The PTX kernel bypass (calling conventions 42 and 43) is significant: kernel functions always receive full SCEV analysis regardless of budget. NVIDIA considers kernels important enough that truncating their analysis would lose more performance than the extra compile time costs. Device helper functions, by contrast, are subject to the budget.

NVIDIA Simple Mode (Complexity Control)

Upstream LLVM uses a single recursion counter to bound getSCEV. NVIDIA replaces this with a two-stage gating system called simple_mode (enabled by the scalar-evolution-complexity-control flag, default true). The system is stored entirely in four bytes of the SE object:

Offset	Type	Field	Role
`+1560`	`uint8`	`simple_mode`	0 = normal (upstream-style), 1 = NVIDIA complexity control
`+1564`	`uint32`	`failure_count`	Running count of instructions classified as `SCEVUnknown` by the size gate
`+1568`	`uint32`	`recursion_count`	Upstream-style depth counter, only active when `simple_mode == 0`
`+1572`	`uint8`	`complexity_config`	Tuning bits read by the expression size scorer

When scalar-evolution-complexity-control is true (the default), the SE constructor initializes simple_mode to 1. The gating operates in three stages:

Stage 1 -- Failure gate. Before scoring anything, getSCEV checks failure_count > scalar-evolution-max-expr-failures (global qword_4F88348, default 100).
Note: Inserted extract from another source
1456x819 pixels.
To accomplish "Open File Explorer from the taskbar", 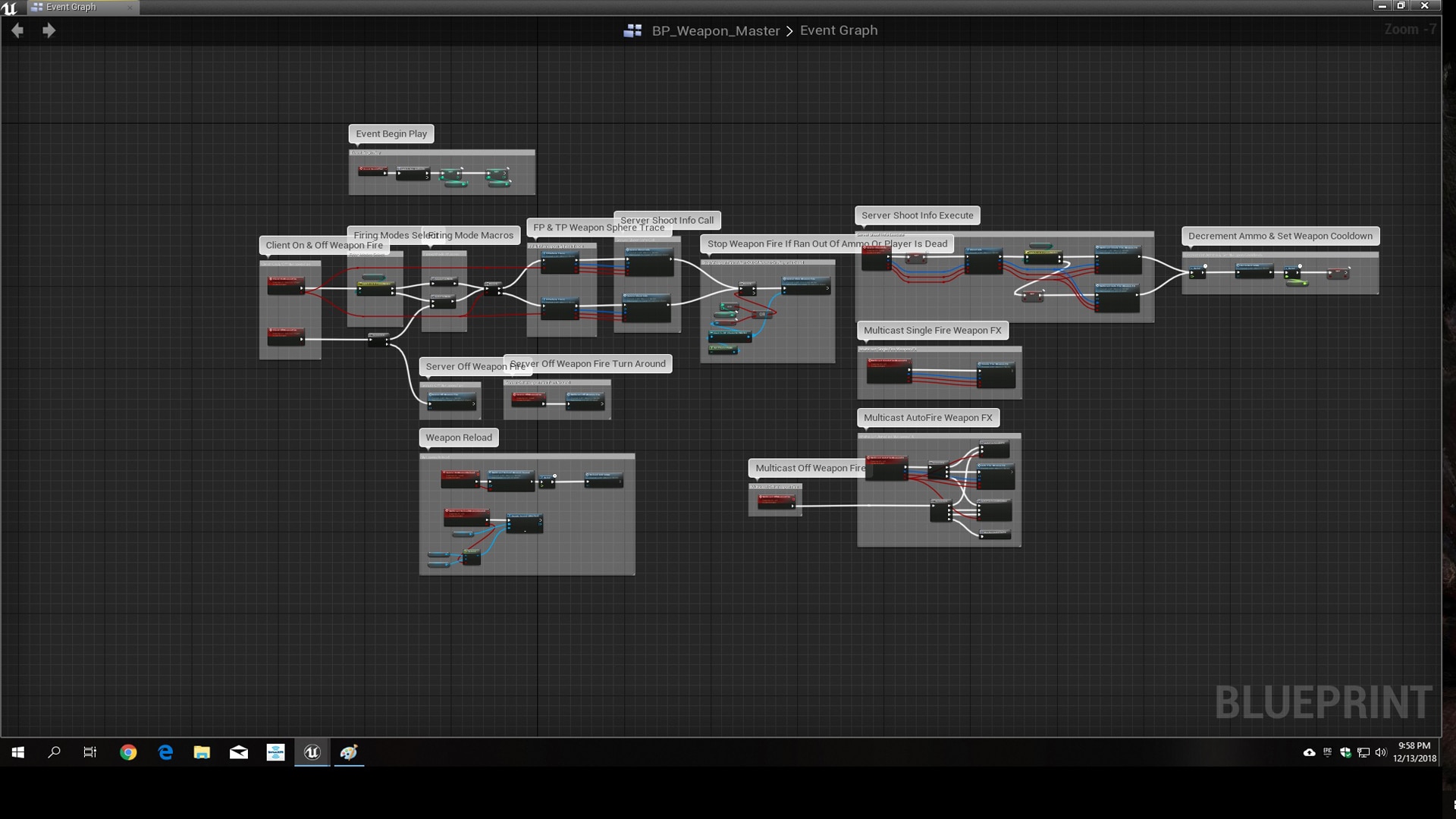I will 202,752.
If the function has already exceeded the failure budget, the instruction is classified as SCEVUnknown, the result is cached via sub_DB77A0 (insertSCEV), and control returns immediately. This prevents a single pathological function from burning O(N^2) time trying to score thousands of instructions that will all fail.
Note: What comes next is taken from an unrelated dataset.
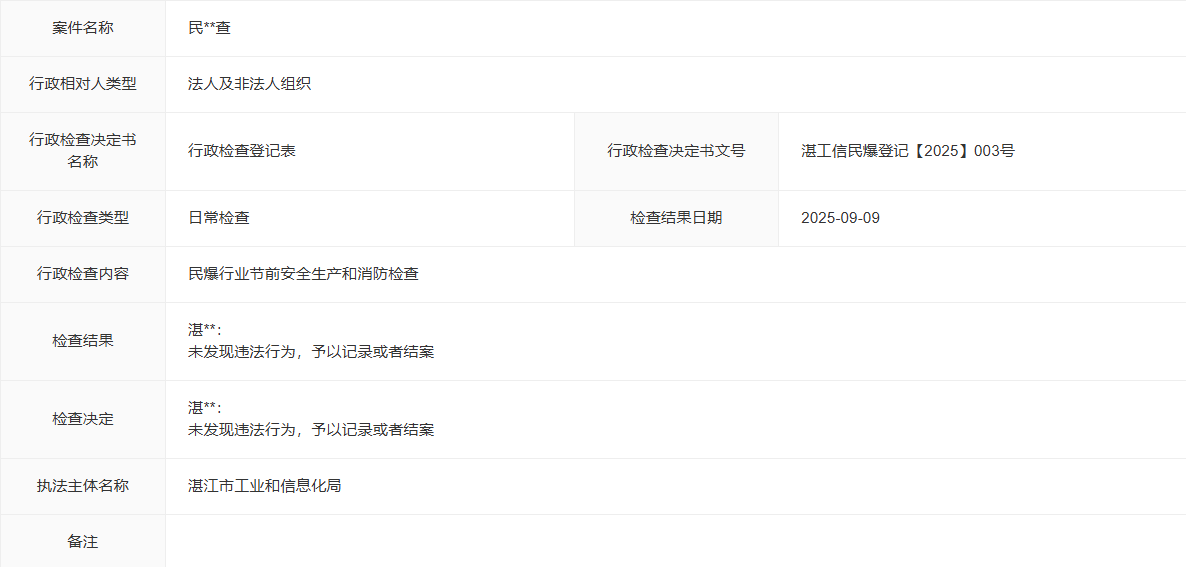The image size is (1186, 567).
Task: Select document number 湛工信民爆登记【2025】003号
Action: pos(907,151)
Stage 2 -- Expression size scoring. The scorer sub_DB3670 (expressionComplexity, 35KB binary, self-recursive) estimates how large the resulting SCEV expression tree would be. It walks the instruction's def-use chain bottom-up, counting nodes and weighting by expression kind:

uint64_t expressionComplexity(SE *se, Value *V) {
    // sub_DB3670 -- self-recursive, calls sub_CF4090 for SCEV node size
    if (V is Constant)     return 1;
    if (V is Argument)     return 1;
    if (!isSCEVable(V))    return 0;      // non-integer/pointer: free

    // Look up V in the SCEV cache; if already a SCEV node,
    // delegate to the node-size estimator
    SCEV *cached = lookupSCEV(se, V);
    if (cached)
        return sub_CF4090(cached);         // count nodes in SCEV tree

    // Not yet in cache: estimate from instruction structure
    Instruction *I = dyn_cast<Instruction>(V);
    if (!I) return 1;

    uint64_t score = 1;                    // 1 for this node
    Loop *L = LoopInfo->getLoopFor(I);
    if (L) {
        uint32_t depth = L->getLoopDepth();
        score += depth;                    // loop nesting multiplier
    }

    // Walk operands, accumulating recursively
    for (unsigned i = 0; i < I->getNumOperands(); i++) {
        score += expressionComplexity(se, I->getOperand(i));
    }

    // Apply configuration scaling from SE+1572
    if (se->complexity_config & 0x1)
        score = score * 3 / 2;            // 50% penalty for aggressive mode
    if (se->complexity_config & 0x2)
        score += depth * 2;               // extra loop nesting weight

    return score;
}

The helper sub_CF4090 counts nodes in an existing SCEV expression tree: it returns 1 for SCEVConstant and SCEVUnknown, recurses into operands for SCEVAddExpr/SCEVMulExpr/SCEVAddRecExpr (summing child sizes + 1), and handles casts (Truncate/ZeroExtend/SignExtend) as 1 + child size. The node-size estimate is precise because SCEV expressions are uniqued -- the same sub-expression pointer is never double-counted within a single scoring call.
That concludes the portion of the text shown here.